The Walk of Stars  honours residents of the city who have made a significant contribution to the arts sector, in music, television, film, theatre, sport, business and literacy.

Criteria
The criteria for a person to have their star added to the walk include that they must have performed at one of Birmingham's major venues such as the International Convention Centre (ICC), National Indoor Arena (NIA), Symphony Hall and The Rep theatre.
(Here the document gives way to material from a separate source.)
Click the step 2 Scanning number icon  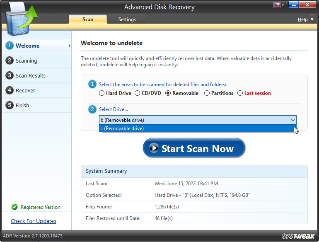click(x=10, y=61)
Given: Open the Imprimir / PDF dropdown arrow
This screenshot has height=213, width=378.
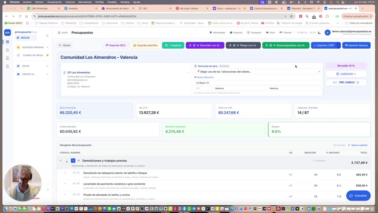Looking at the screenshot, I should [339, 45].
They must also be originally from the area or have prominent links with Birmingham and the Midlands region.

History
The idea for a Walk of Fame style tribute was first thought of by a local Birmingham man Garry Raybould, who then approached the Broad Street Business Improvement District who developed the idea and created the name Broad Street Walk of Stars together with a brand and registration of the original website, www.walkofstars.co.uk which quickly became very popular and was chosen by Radio 2 as 'Website of the Day'. The first star to be honoured was Ozzy Osbourne on 6 July 2007. The event was held in Centenary Square and introduced by Elliott Webb from Birmingham's commercial radio station BRMB and the star was presented to Ozzy by Lord Mayor of Birmingham Randal Brew. The Ozzy Osbourne presentation created £1.7M worth of worldwide publicity for the area.

Comedian Jasper Carrott was the second person to have a star installed on Broad Street on 15 September 2007. The star was presented to him by the Lord Mayor of Birmingham during ArtsFest in front of a 10,000 strong crowd. In December 2007, Noddy Holder became the third inductee on the Walk of Stars which was presented to him on a canal boat, during the Broad Street Christmas Canal Boat Light Parade.
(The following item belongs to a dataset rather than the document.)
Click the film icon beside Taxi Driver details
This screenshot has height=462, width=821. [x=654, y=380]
The stars were briefly fenced off following safety concerns about their polished surfaces. Leicestershire-based Charcon Specialist Products, who produced the stars, was consulted over the situation.

Murray Walker was inducted into the Walk of Stars. A joint induction took place on 12 September 2008 for BBC Radio 4 series The Archers and cast member Norman Painting. On 7 October 2008, the BBC announced that Julie Walters would be inducted. The following month founder member of Black Sabbath, Tony Iommi was inducted.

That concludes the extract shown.